Цель задания
Напишите продолжение статьи о парадигмальном проекте воспитания в СССР 20–30-х годов XX века. Начните сразу после её последнего предложения.

Scientific journal
Modern problems of science and education
ISSN 2070-7428
"Перечень" ВАК
ИФ РИНЦ = 1,006

DONESTIC PARADIGMATIC PROJECT OF UPBRINGING OF THE 20-30 YEARS OF THE XX CENTURY: A RETROSPECTIVE LOOK

Novikov S.G. 1, 2
1 Volgograd Institute of Arts
2 Volgograd Institute of Arts
The article deals with the essence of the Domestic project of Upbringing in 1920–1930-s. The author believes that this project had paradigmatic nature. In other words, it matches the traditional Russian paradigm of Upbringing (IX - XX centuries). The project had a Marxist shell, but in fact it was a hybrid of anthropocentrism and sociocentrism. The Bolshevik leaders wanted to reconcile the autochthonous traditional culture and values of Western culture. The members of all fractions (Trotsky, Stalin, Bukharin, Yaroslavsky, Preobrazhensky, Liadov and others) believed that the highest interests of the "new man" was the interests of society and state. Soviet Paradigmatic project of Upbringing had its ideological and moral roots in the Russian cultural ground, but it was motivated by the interests of the accelerated modernization of Russia, turning it into a leader of the modern world.
sociocentrism.
anthropocentrism
paradigmatic project of Upbringing
paradigm of Upbringing
upbringing
В 20-30-е гг. ХХ века в СССР реализовывался масштабный воспитательный проект, который следует определить как парадигмальный. Данная оценка фиксирует тот факт, что педагогическое проектирование происходило тогда с опорой на исторически сформировавшуюся парадигму воспитания - устойчивую и повторяющую схему целенаправленной деятельности по инкультурации молодёжи, являющуюся концептуальным осмыслением типологически воспроизводимого способа осуществления воспитательного процесса [3]. Вообще-то парадигмы воспитания «вызревают» в ходе социокультурного развития любого общества, являя собой концентрированное выражение накопленного людьми опыта отбора, хранения и трансляции стандартов поведения и фундаментальных мотивов жизнедеятельности. Возникнув в педагогическом сознании, эти парадигмы приобретают статус объективности, становясь для новых поколений его носителей заранее заданным «чертежом», по которому может и должен организовываться процесс освоения индивидом культуры собственного социума.

Координатные данные элементов:
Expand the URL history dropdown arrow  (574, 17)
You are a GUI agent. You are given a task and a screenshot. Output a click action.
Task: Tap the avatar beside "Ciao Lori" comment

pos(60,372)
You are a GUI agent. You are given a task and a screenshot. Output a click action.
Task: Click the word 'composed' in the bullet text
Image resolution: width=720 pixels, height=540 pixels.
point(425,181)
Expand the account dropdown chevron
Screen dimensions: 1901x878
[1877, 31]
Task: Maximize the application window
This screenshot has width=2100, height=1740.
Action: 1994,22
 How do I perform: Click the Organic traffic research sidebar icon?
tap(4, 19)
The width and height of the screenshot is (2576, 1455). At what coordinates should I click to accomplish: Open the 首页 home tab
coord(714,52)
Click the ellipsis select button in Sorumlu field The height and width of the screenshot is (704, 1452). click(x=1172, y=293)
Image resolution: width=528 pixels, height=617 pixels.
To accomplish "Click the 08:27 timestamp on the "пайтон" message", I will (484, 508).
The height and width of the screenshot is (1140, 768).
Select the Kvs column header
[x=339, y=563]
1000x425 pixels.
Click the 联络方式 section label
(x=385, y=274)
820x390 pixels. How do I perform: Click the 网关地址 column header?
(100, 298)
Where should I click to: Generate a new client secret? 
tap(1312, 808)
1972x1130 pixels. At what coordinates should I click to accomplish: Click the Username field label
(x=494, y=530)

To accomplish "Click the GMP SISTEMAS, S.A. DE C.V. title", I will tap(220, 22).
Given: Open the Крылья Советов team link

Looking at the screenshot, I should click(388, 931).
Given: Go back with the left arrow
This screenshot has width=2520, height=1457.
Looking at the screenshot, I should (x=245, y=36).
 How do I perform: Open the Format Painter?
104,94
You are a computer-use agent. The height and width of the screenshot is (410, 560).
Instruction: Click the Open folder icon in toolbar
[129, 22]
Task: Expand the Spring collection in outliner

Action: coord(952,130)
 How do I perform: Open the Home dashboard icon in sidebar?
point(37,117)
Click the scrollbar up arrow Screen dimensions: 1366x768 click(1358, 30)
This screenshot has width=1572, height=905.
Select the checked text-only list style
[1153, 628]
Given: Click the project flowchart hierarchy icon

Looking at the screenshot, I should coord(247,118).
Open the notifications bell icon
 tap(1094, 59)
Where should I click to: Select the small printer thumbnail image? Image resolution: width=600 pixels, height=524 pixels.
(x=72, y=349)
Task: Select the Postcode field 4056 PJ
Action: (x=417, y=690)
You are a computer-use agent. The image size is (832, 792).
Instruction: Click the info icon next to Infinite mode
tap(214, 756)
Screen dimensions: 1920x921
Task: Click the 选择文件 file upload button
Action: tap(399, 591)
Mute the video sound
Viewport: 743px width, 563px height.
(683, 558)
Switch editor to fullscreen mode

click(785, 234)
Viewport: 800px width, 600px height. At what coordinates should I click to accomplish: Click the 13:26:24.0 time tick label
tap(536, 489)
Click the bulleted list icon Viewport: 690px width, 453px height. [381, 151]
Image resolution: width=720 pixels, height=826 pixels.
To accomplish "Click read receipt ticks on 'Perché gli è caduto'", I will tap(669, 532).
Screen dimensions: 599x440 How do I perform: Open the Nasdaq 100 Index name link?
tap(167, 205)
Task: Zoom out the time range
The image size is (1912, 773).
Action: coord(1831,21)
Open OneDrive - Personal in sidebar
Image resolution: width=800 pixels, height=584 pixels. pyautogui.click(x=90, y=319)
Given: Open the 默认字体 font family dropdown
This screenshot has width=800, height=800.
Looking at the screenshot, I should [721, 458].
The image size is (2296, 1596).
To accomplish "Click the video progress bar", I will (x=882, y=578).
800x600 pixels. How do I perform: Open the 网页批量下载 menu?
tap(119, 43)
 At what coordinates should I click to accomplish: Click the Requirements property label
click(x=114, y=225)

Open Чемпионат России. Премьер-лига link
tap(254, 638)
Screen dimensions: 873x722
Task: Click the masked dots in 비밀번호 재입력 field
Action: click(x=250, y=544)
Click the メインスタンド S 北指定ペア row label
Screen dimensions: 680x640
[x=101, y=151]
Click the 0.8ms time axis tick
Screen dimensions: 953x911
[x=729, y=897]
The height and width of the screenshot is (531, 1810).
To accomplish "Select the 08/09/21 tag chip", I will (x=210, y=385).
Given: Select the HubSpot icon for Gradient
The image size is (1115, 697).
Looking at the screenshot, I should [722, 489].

Письменный ответ
Парадигмы воспитания далеко не всегда оказываются предметом рефлексии воспитателя, оставаясь его естественной реакцией на те проблемы, с которыми он сталкивается в процессе своей педагогической деятельности. Но в определённые (чаще всего переломные) моменты истории предрасположенность в пользу той или иной схемы целенаправленной инкультурации сменяется в обществе сознательным стремлением добиться внутреннего самоизменения человека в соответствии с целеполаганием и идеалом, зафиксированными в совершенно конкретной парадигме воспитания.

В самом деле, если мы бросим взгляд на всемирную историю вообще и на мировой историко-педагогический процесс в частности, то обнаружим, что всякая социальная бифуркация неизменно будила у субъектов перемен намерение воспитать личность, обладающую оптимальными качествами для материализации намечаемых преобразований. Так было во время «христианской революции» первых веков нашей эры, в эпоху Возрождения или же в период Реформации в Западной Европе. История повторилась и в первой трети ХХ века в России, когда социальная революция 1917-1920 гг. предложила миру свой вариант педагогического проектирования.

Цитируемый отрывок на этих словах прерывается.